Copyright © 2005 David Schmidt

Chapter 7:
Sequential Files


7.1 How to read and write a sequential file in Python


Computer programs can read input from and write output to disk files. Simply stated, a file is a sequence of symbols stored on a diskette or on a computer's internal disk. There are two formats of files:

A file is indeed one long sequence; for example, these three text lines,

Hello to   you!
How are you?
  49
would be stored as a character file as this long sequence:
Hello to   you!\nHow are you?\n  49\n
Every symbol, including the exact quantity of blanks, are faithfully reproduced in the sequence. Newline characters ('\n') mark the ends of lines. If you create a character file with a Windows-based PC, the Windows-based operating system marks the end of each line with the two-character sequence, \r\n, e.g.,
Hello to   you!\r\nHow are you?\r\n  49\r\n
(The \r is ``carriage return'' and of course, \n is ``newline.'') The reasons for this are purely historical.

If you could see with your own eyes the characters saved on the magnetic disk, you would not see letters like H and e. Instead, you would see that each character is translated to a standard sized, numeric coding. One standard coding is ASCII (pronounced ``as-key''), which uses one byte to represent each character. Another coding is Unicode, which uses two bytes to represent a character. (Unlike ASCII, Unicode can represent accented and umlauted letters.) We will not concern ourselves with which coding your computer uses to encode characters in a character file; these details are hidden from us.

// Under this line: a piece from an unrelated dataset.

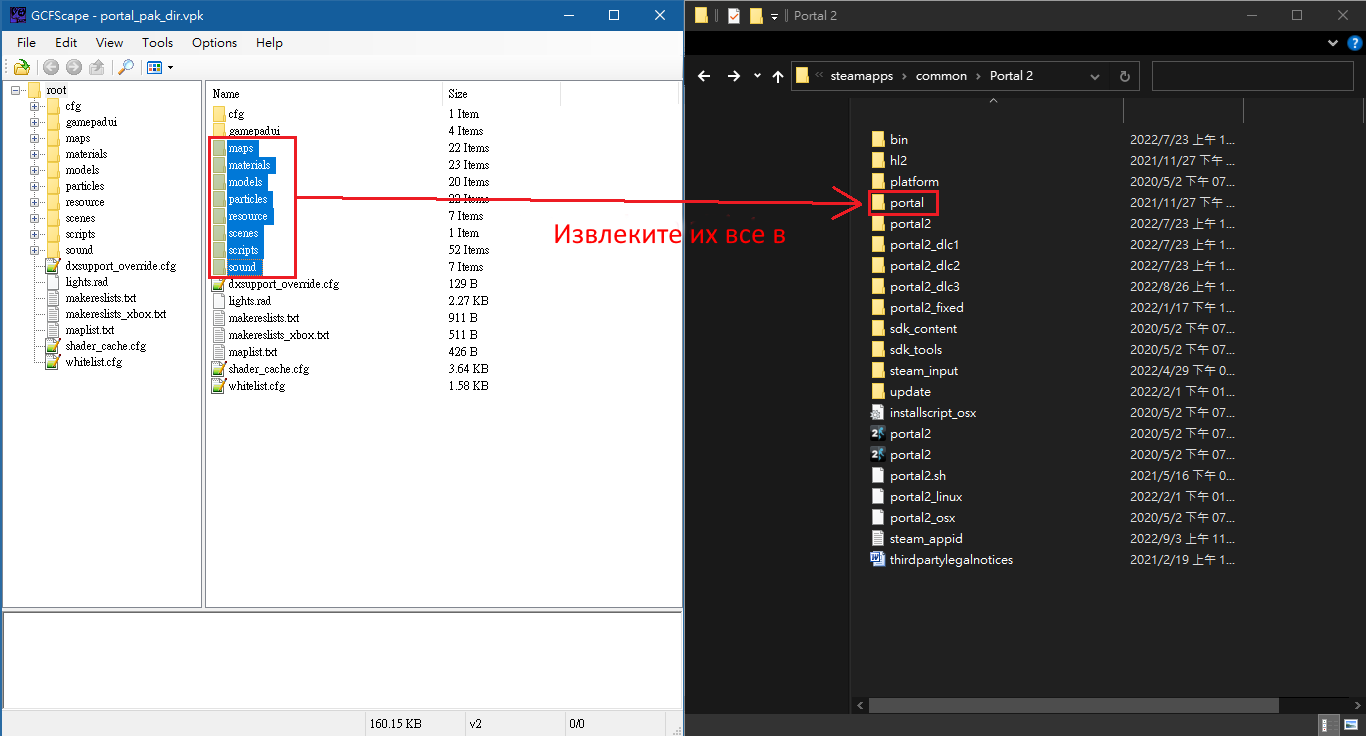Click the Open file toolbar icon in GCFScape
Viewport: 1366px width, 736px height.
[20, 67]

If you like, start this script, which prints all the ASCII characters in the range of 0 to 255:

for i in range(256) :
    print i, "=", chr(i)
    if (i % 10 == 0) :
        raw_input("press Enter to proceed")
Note: chr is a Python function that maps an int in the range 0..255 to a one-character string, and ord maps a one-character string into its underlying int.

A binary file is a sequence of ones and zeros. Binary files hold information that is not keyboard-based. For example, if one wishes to save information about the address numbers inside the computer's primary storage, then a binary file is a good choice. Also, purely numerical data is often stored in a binary file: Inside the computer, an integer like 49 is used in its binary representation, 11001, and not in its character representation (the characters '4' and '9'). It is easier for the computer to do arithmetic on binary representations, and programs that work extensively with files of numbers work faster when the input and output data are saved in binary files---this saves the trouble of converting from character codings to binary codings and back again.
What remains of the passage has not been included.